Stateside producer Erin Allen speaks with Sydney James, Bryce Huffman and Kwaku Osei-Bonsu about code switching in Metro Detroit.
Sydney James
Sydney James
Stateside producer Erin Allen speaks with Sydney James, Bryce Huffman and Kwaku Osei-Bonsu about code switching in Metro Detroit.

Reporter Bryce Huffman said that the first time he can remember changing his speech to fit in among a group of white peers was around age nine, during a summer day camp in Royal Oak.

“I didn't realize that I was even doing it until someone called me out on it in, like, high school” Huffman said.

Restauranteur Kwaku Osei-Bonsu, who grew up in Oak Park, said he observed the habit in his early teens after joining a new dance studio in Berkeley to pick up skills in ballet as well as tap.

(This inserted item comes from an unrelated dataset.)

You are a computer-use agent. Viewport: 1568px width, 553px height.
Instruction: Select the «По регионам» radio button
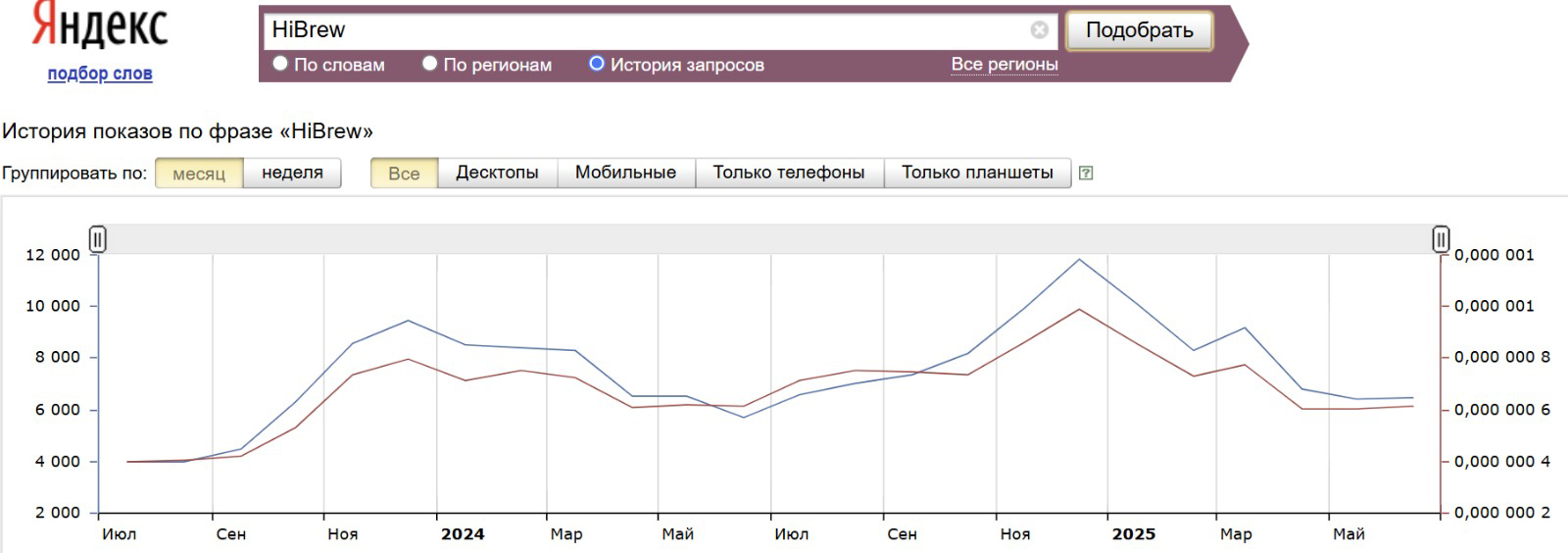[429, 64]
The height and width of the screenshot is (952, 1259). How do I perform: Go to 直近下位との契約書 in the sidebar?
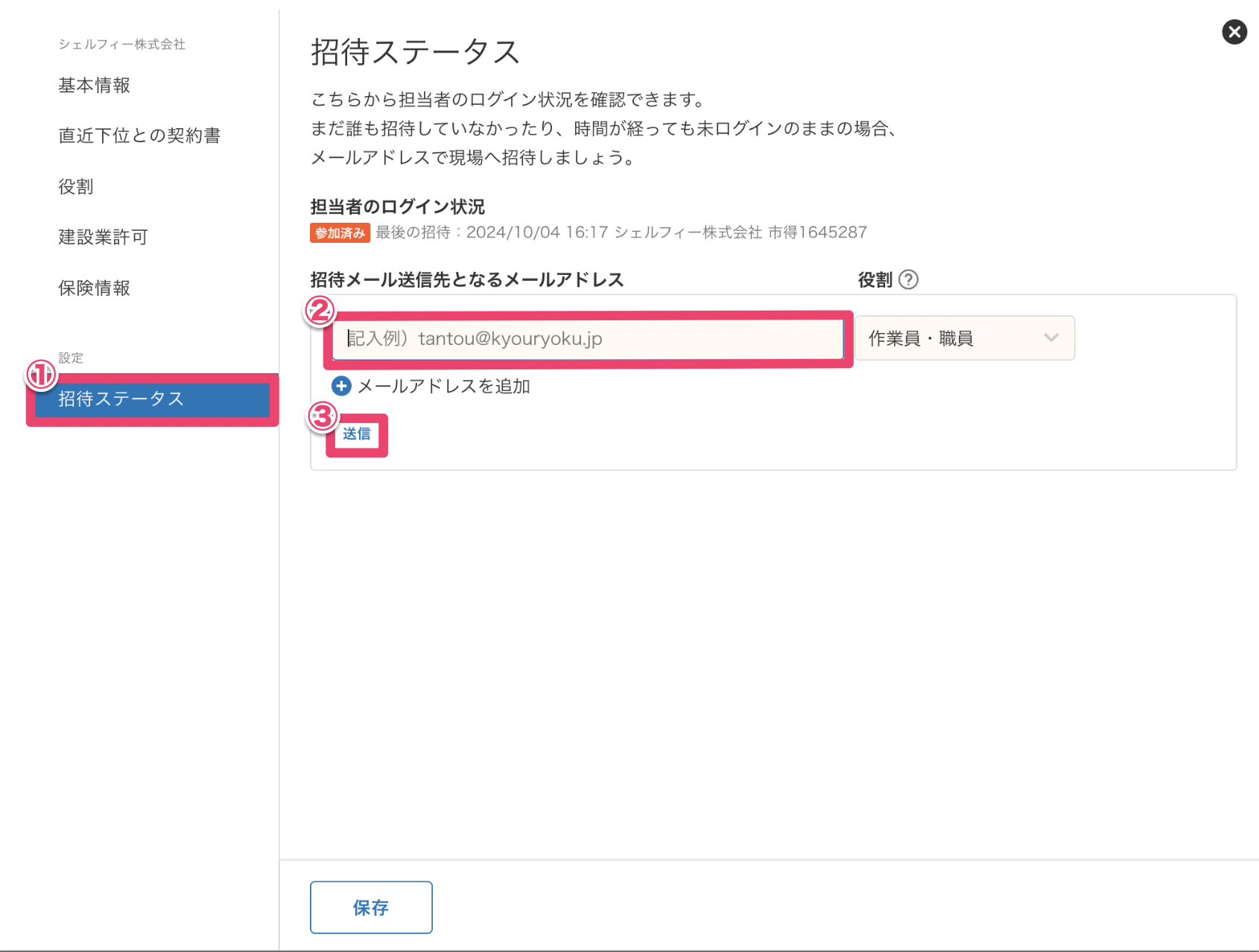pos(139,136)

“My vernacular had definitely switched up, and to the point where my mom noticed that the tone of my voice when I would speak to them was higher,” Osei-Bonsu said. “I'd be exhausted. Not just because I danced, but because I had been puttin’ on for hours.”

And fine artist Sydney James remembered learning to code switch around age eight, after her mom moved her to a majority white elementary school in Hamtramck. She said she got teased by girls there for speaking the way she spoke at home, but also by her cousins for the adaptations she made at school.

“They would say stuff like, ‘Oh, why you talkin' so white? You went to that white school, now you talkin' so white.’”

Choosing between calling friends “homies” or “buddies?” Saying “gonna” or “finna?” Bringing up Kobe Bryant versus Allen Iverson or talking about the Red Wings versus the Avalanche? Code switching has involved constant decisions like these about word choice, syntax, tone, subject matter, and gesticulation for Huffman, Osei-Bonsu, and James.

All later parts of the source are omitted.